Ese primer vagido y ese suspiro final son el marco tristemente perfecto para el siglo XX. Uno de los personajes más trágicos, el hijo de los Gómez, expresa de manera parecida, a su regreso de la guerra, el horror de lo visto y del porvenir. Lo hace con un grito sin palabras que es casi un aullido y que nos recuerda poderosamente aquel otro desgarrador grito mudo, el del artista noruego Edvard Munch.
A veces somos personajes secundarios de nuestra propia vida. En El día de Julio asistimos a los avatares del pueblo, de la familia de Julio, de sus amigos y del país.
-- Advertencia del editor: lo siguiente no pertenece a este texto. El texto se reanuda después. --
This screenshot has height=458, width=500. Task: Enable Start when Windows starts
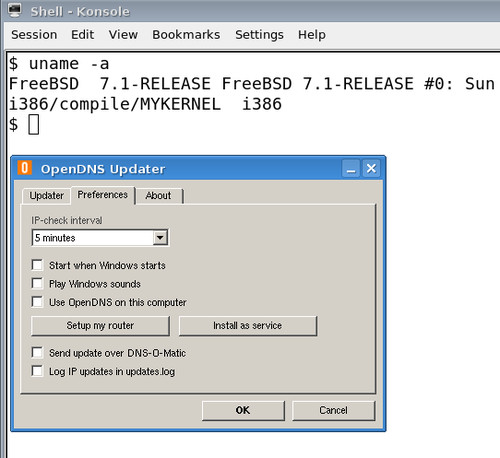(x=37, y=265)
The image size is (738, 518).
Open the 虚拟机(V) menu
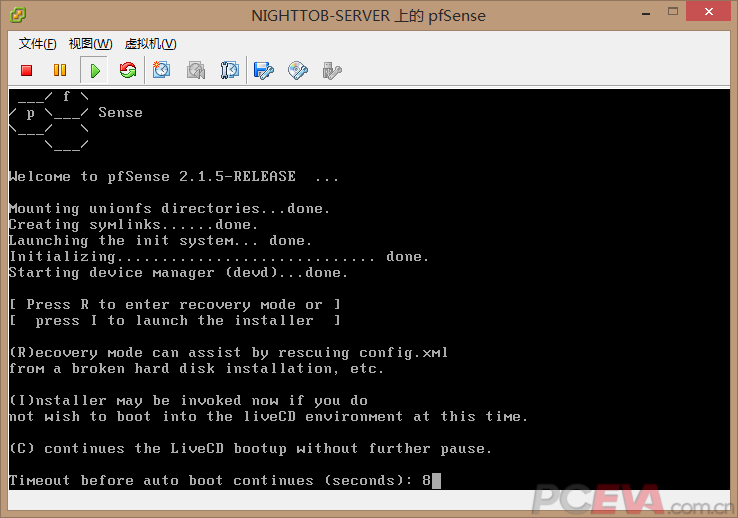tap(150, 44)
Lejos de tomar en algún momento las riendas de su vida, Julio y su amigo Tommy se conforman con ser meros espectadores de la historia del siglo XX. Los grandes acontecimientos del siglo puntúan el relato de una vida a la que afectan por igual los pequeños sucesos del pueblo. Así, el crack del 29, la Primera Guerra Mundial, la Segunda, Corea, Vietnam o la aparición del sida no tienen más importancia que el traumático primer día de escuela de Julio, el hombre adinerado que se enamorará de él, esa niña que no puede ir al colegio porque es fea, o los gusanos azules con los que se envenena su padre.
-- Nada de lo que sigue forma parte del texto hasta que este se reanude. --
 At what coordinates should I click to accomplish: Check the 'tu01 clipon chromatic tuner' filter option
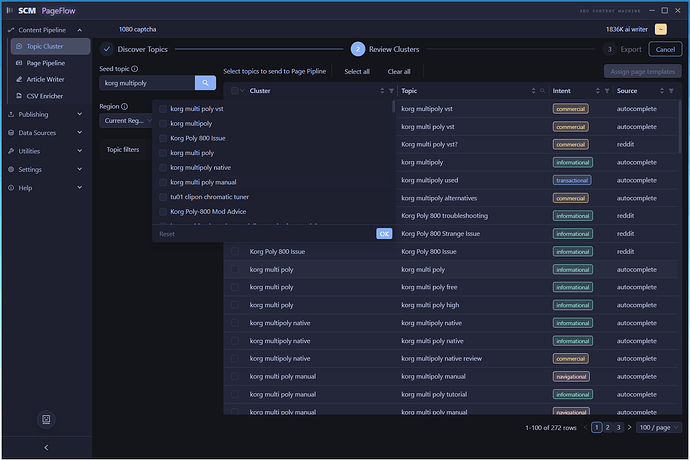pyautogui.click(x=163, y=197)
Pese a que las referencias a la obra clave del realismo mágico son evidentes, las similitudes entre ambas obras son más bien escasas. Allí donde Gabo se explaya en un torrente de palabras e historias que se entrelazan de manera interminable, Beto Hernández nos cuenta este día de cien años en cien páginas, y lo hace con un uso magistral de la elipsis. Hernández prefiere dejar que sea el lector quien ate cabos allí donde haya que atarlos, y que fabule allí donde no los hay. La escena, mencionada más arriba, en la que el padre de Julio se envenena con unos gusanos azules nos resulta un tanto extraña la primera vez que la leemos. Con la relectura, sin embargo, nos damos cuenta de que es absolutamente enigmática, nos hacemos más y más preguntas, y nos maravillamos del modo en que el autor recoge hacia el final de la obra uno de esos cabos que ha dejado tirados. ¿Quién es ese tendero judío? ¿Qué le lleva Julio en su zurrón? ¿Quiénes son esos grotescos padres de aspecto centenario y qué mundos va a recorrer su hija, esa niña que no tiene una triste camisa que ponerse?
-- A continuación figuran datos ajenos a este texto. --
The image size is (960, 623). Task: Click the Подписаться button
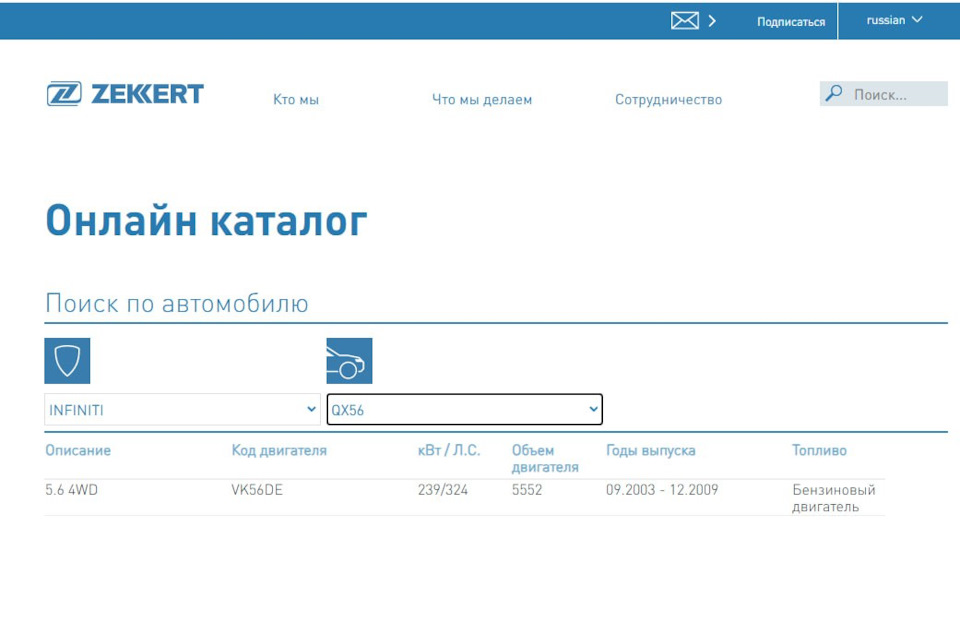tap(792, 21)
Las colinas de un negro sin matices, la lluvia torrencial que convierte a los habitantes del pueblo en sombras anónimas, los árboles, ominosos y siempre cercanos a la muerte; todos ellos quedan como testimonios del paso del tiempo, que cambia tantas cosas y que deja todo inalterado. Misteriosa y al mismo tiempo sencilla, poética, desgarradora y universal, la novela gráfica El día de Julio es una nueva obra maestra de Beto Hernández.